• Reading passage:
☆ ☆ ☆ ☆ ☆

We had a plan in place to achieve financial independence before we retired early from corporate jobs. To achieve that plan, we calculated how much we needed by applying a simple rule that is well known in the financial community. We used the 4% rule to determine how much we needed to accumulate in income-producing assets in order to consider ourselves financially independent.

Financial advisors have a rule of thumb that you may need 75% to 85% of your current annual income for each year of retirement. That might make sense for people who don’t save much. Would that rule still apply if you have a very high savings rate? I doubt it.

For extreme savers like us, focusing on our annual expenses and applying the 4% rule made more sense. The 4% rule implies that if we multiply our future annual expenses by 25, the resulting figure is the amount of net worth we need to have in income-producing assets to be financially independent.

This is based on the fact that we are able to withdraw, on average, 4% of our portfolio annually while giving our investments a chance to last indefinitely.

The idea is that by withdrawing this amount, your investments can keep up with inflation. So, if you earn 7% on $100, you can safely withdraw 4% and leave the remaining $103 invested.

Your spending determines how much you’ll need in retirement

Let’s use our 2014 spending as an example. Including gifts and donations, we spent about $47,000. If we wanted to see how much we would need to have invested to be FI the following year, we would take that number and multiply it by 25. 

$47,000 x 25 = $1,175,000

That means we’d need a net worth of $1,175,000 in income-producing assets, or slightly more than a million dollars. This is just one example of how we calculated our expenses prior to achieving financial independence. Our spending habits have changed since we FIREd. This figure may seem startling, but don’t be alarmed; the power of compounding can help with the heavy lifting.

Maintaining a healthy standard of living

You also need to account for lifestyle inflation. If your annual expenses were to be higher, you might have to save more to achieve your goals. This is one of the reasons why people can’t keep their lifestyles when they’re ready to retire at a traditional age. They continue to spend more as time passes. This makes it much more difficult for their investments to cover their lifestyles once they retire.

When they reach retirement age, they can no longer pretend to be wealthy and must downsize. People also live unsustainable lifestyles because they spend all of their earning, which is compounded by a lack of financial education and planning.

When you factor in health issues and the high cost of health care, traditional retirement no longer sounds appealing.

If you could manage to keep the expenses down to, let’s say, $35,000 a year, then you’d only need to amass $875,000 to be financially independent. Can someone even live on $35,000 a year? Of course, income after retirement is more valuable than income earned while working.

Remember that $35,000 is a non-payroll income. There are no payroll taxes, and you will almost certainly not pay any additional taxes on that money due to the low income tax bracket.

Also, once you’re financially independent, you’re location-independent, which means you could live like a king or queen in the Caribbean or Thailand for $1,000-1,500 per month.

☆ ☆ ☆ ☆ ☆

• Given records:
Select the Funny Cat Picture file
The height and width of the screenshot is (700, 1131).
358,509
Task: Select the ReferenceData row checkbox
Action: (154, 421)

☆ ☆ ☆ ☆ ☆

• Aim of the exercise: Reproduce the passage on early retirement savings between "For extreme savers" and "to last indefinitely.", inclusive, swapping "extreme savers" for "frugal households".

• The output:
For frugal households like us, focusing on our annual expenses and applying the 4% rule made more sense. The 4% rule implies that if we multiply our future annual expenses by 25, the resulting figure is the amount of net worth we need to have in income-producing assets to be financially independent.

This is based on the fact that we are able to withdraw, on average, 4% of our portfolio annually while giving our investments a chance to last indefinitely.